AS TEARS GO BY & NOS ANNÉES SAUVAGES
旺角卡門, 阿飛正傳 Days of Being Wild – Hong-Kong – 1988, 1991
Support : UHD 4K & Bluray
Genre : Drame, Policier
Réalisateur : Wong-Kar Wai
Acteurs : Andy Lau, Maggie Cheung, Jacky Cheung, Alex Man, Leslie Cheung, Carina Lau, Rebecca Pan
Musique : Danny Chung, Teddy Robin Yat, Terry Chan
Image : 1.85 16/9
Son : Cantonnais DTS HD Master Audio 2.0 mono
Sous-titres : Français
Durée : 99 et 95 minutes
Éditeur : The Jokers
Date de sortie : 12 juillet 2023
LE PITCH
As Tears Go By : Ah Wah, un petit gangster, sévit dans les quartiers de Hong Kong aux côtés de son meilleur ami, Fly.

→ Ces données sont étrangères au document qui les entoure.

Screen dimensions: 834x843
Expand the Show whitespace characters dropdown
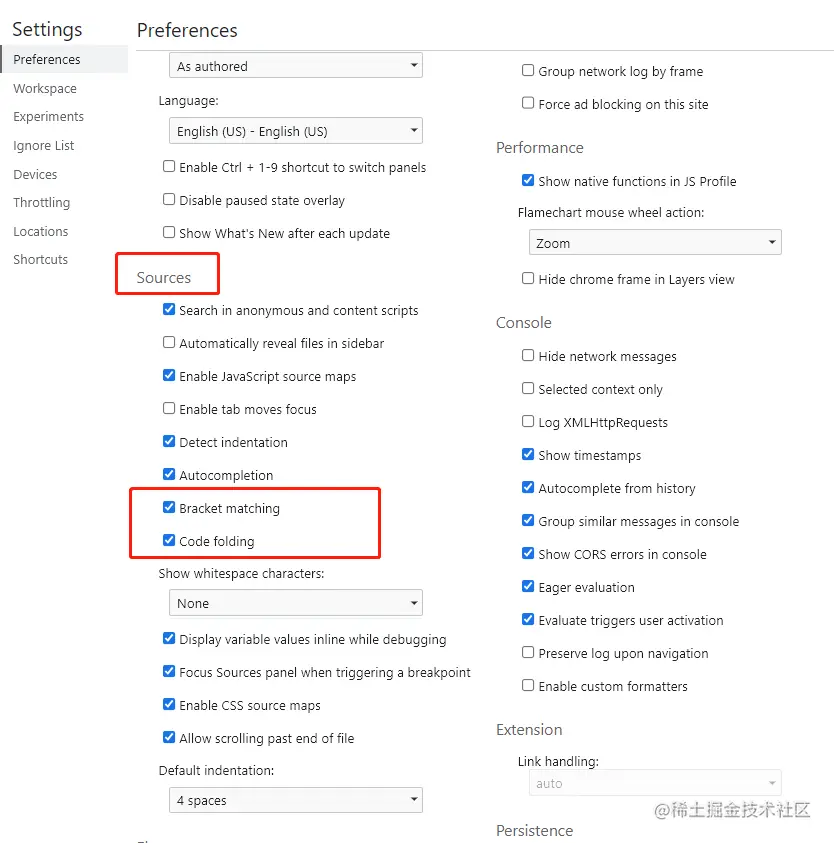click(295, 603)
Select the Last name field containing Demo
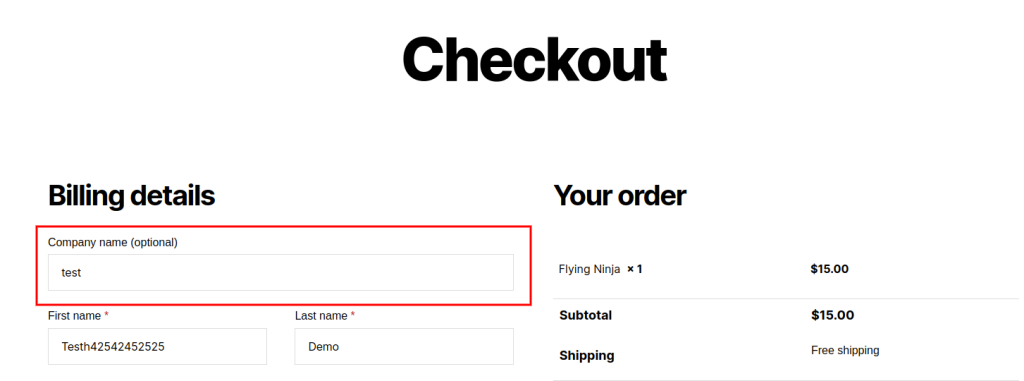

Epuisé par cette spirale de violence, il souhaite fuir le monde impitoyable des triades, et mener enfin une vie meilleure aux côtés de celle qu’il aime.
Nos Années sauvages : Yuddy collectionne les conquêtes et n’en peut vite plus de ces jeunes femmes qui, à peine séduites, imaginent déjà la vie à deux, le mariage, la monogamie. Pas son truc. Exit Su, trop fleur bleue, le voilà désormais qui fréquente Leung, un peu plus affranchie – elle danse dans des night-clubs. Du coup, Su attend en bas de l’appartement de son ancien amant, inconsolable, quand surgit, prêt à la secourir, le policier de proximité qui fait sa ronde dans le Hong-Kong des années 60.
Jeunesses retrouvées
Après une ressortie en salle l’année dernière dans ces mêmes copies somptueusement restaurées, les deux premières réalisations de Wong Kar Wai reviennent en édition Bluray / UHD chez The Jokers. Deux essais et presque deux coups de maitre où toute l’évanescence (in)temporelle de son cinéma éclate déjà avec évidence.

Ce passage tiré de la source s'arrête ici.